BEGIN MATERIAL PROVIDED

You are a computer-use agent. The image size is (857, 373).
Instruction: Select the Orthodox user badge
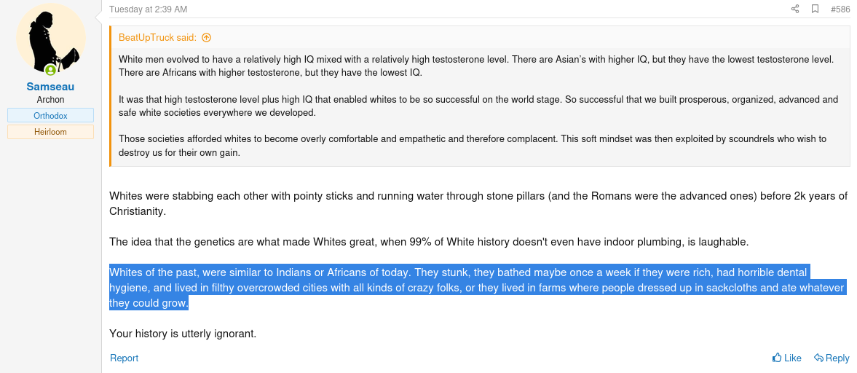click(x=50, y=115)
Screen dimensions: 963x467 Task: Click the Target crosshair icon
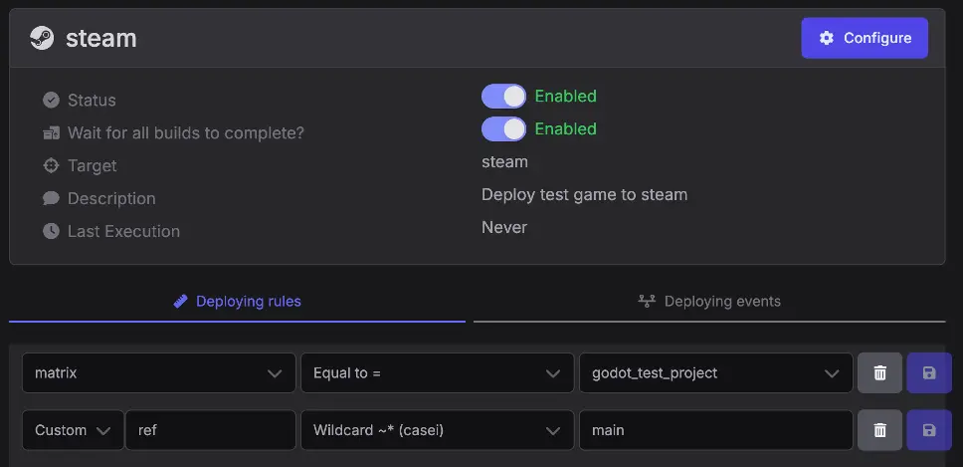51,165
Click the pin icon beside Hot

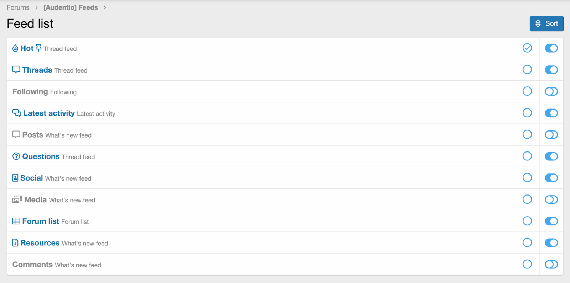point(38,48)
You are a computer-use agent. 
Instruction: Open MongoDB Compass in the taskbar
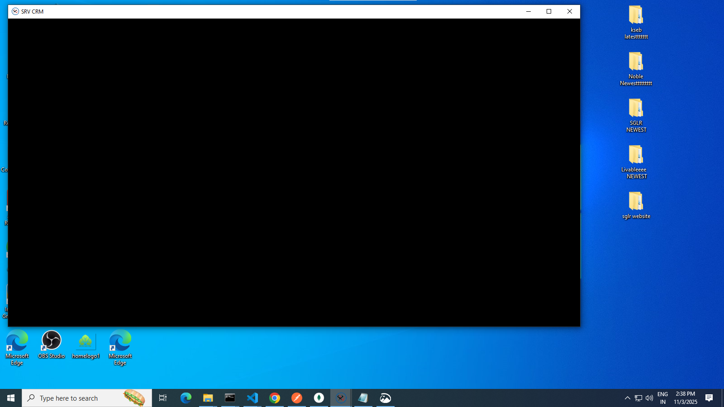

END MATERIAL PROVIDED

▶ **TASK GOAL**
In the answer, include exactly the lines from the one containing "Screen dimensions: 963x467" through the end of the records above and no pictures at all.

▶ **ANSWER SECTION**
Screen dimensions: 963x467 Task: Click the Target crosshair icon
51,165
Click the pin icon beside Hot

point(38,48)
You are a computer-use agent. 
Instruction: Open MongoDB Compass in the taskbar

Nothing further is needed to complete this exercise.